With every ounce of strength I could muster, I pulled down on my sword with all my weight. A snap rang throughout the cave and I nearly cried in relief. It was just barely audible above the hissing dead siren about to explode.
“Let’s go!” I shouted.
I knelt in front of Cass and he leapt onto my back. No way would my vertically-challenged bestie be able to walk or fly his way out of here; there was too much water. I was going to have to piggyback him like we did in boot camp at the academy.
Brock waded through the water, which was nearly up to his neck on all fours, and took a right, back down the way we’d come. Holy shit, this entire place was filling up with water, and fast. How?
‘You killed a siren!’Cass mind-messaged me. His voice was clearer than it had been before, though still not what it used to be.
‘I did.’I was still stunned I’d done that.‘Brock shot another one of them too, but with our luck, she’s still kicking.’
“How’s T?”he asked.
“She’s fine.” I had no idea if she was still with the Blacks, stuck on their land, but I didn’t think so. Not with the magical help I’d been feeling since we’d gotten here, and I didn’t want my bestie to worry.
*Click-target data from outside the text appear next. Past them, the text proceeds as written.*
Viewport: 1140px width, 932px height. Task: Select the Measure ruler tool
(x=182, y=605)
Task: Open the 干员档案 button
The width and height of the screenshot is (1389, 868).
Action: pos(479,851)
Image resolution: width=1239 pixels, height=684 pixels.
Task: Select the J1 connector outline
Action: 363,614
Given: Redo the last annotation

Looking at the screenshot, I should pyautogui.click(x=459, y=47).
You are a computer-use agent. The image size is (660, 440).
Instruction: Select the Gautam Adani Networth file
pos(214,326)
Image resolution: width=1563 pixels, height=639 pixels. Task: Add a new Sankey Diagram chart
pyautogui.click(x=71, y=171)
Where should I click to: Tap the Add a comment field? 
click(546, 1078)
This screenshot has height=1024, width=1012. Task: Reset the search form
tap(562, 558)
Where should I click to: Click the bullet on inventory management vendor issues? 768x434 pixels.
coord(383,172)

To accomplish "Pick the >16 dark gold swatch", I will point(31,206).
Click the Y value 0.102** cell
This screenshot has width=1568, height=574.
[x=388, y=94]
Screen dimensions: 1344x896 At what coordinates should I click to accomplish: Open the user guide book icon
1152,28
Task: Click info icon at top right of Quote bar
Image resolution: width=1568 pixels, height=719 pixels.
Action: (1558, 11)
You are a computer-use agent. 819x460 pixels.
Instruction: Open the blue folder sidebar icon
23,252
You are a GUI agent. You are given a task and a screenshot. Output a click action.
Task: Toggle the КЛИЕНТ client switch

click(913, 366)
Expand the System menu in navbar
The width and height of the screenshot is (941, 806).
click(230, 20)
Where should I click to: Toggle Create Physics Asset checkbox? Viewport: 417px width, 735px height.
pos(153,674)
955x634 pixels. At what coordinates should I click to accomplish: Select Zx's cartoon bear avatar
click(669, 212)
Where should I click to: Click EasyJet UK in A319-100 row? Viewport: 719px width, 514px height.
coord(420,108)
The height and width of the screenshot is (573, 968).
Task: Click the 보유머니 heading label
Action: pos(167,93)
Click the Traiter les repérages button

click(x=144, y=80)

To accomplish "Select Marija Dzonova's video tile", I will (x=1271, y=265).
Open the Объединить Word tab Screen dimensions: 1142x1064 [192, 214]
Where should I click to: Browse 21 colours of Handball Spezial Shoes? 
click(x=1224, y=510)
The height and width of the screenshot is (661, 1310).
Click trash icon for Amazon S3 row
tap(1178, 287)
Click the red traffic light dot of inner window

Brock followed on my heels as I weaved in and out of the winding halls of rock, but it still wasn’t fast enough. There was too much water, and it was flooding us from all directions.
Then Brock made a hard right and I saw the water was flowing out of a hole in the side of the mountain. The same one we’d come through earlier on our way to get Cass.
The moment I stepped back out beneath the dark underworld sky, a startled scream lodged in my throat.
“My sister!” Calista shrieked somewhere up above us on the cliff face, water pouring down its steep side like a raging waterfall.
Oops. She was majorly pissed.
Brock shifted quickly into his human form, throwing on shorts from my pack, and turned to face me. “Evie, the demons will be making their way down to this valley any second. From there they’ll head straight up to the gate.”
There were two cliffs and a valley of lava rock between them. We needed to get across the valley and up the next cliff to where the gate sat before the demons did.
I nodded to Brock. “I got this. You take Cass.”
He frowned.
“Take him! We don’t have time!” I snapped.
Brock pulled Cass off of me and slung him on his hip like you would a toddler. At another time, the image would have made me crack a smile.
Taking in a deep breath, I pushed my awareness out, and with it my projection power. Over twenty Evies popped out beside me and in front of me.
I looked at Cass and Brock, their eyes wide. “Run!” I barked.
With that we took off like our asses were on fire. A line of twenty Evies followed us, racing across the lava rock-filled valley, hoping to reach the cliff that the gate was perched on before Calista could drown our asses.
“KITSUNE!” Calista roared, and it started to rain. The dark, dense sky above us shed fat droplets of water.
A quick, tiny peek over my shoulder and I nearly pissed myself. Hundreds of demons were descending from the top of the rock, spilling out onto the open valley—right on our tail.
Calista thrust her arm out and lightning struck from the sky and zapped one of my projections, making it disappear in an instant.
Fuck. That was efficient. Nineteen more to go.
I’d never run so fast in all my life. Brock was right next to me, half naked, with a seal skin draped across his back, carrying Cass.
When we got to the base of the rock cliff that held the gate at the top, Calista zapped another one of my projections. I could hear the footsteps of the demons they were so close, pounding a terrifying rhythm.
Without thinking, I scaled the wall like a fucking pro rock climber. I’d done some rock climbing at the academy but never without a harness and ropes. I grabbed handholds and footholds in a blind panic as Brock pushed my ass when I got stuck in parts. I had to make sure I didn’t scrape by big-ass belly. I was way too pregnant to be doing this shit. Cass urged me on, and we made it. We fucking made it to the top! Thank God the climb wasn’t fully vertical or there was no way I could have managed it.
Wasting no time, I leapt through the crack where I could see the trees of our property in Oregon.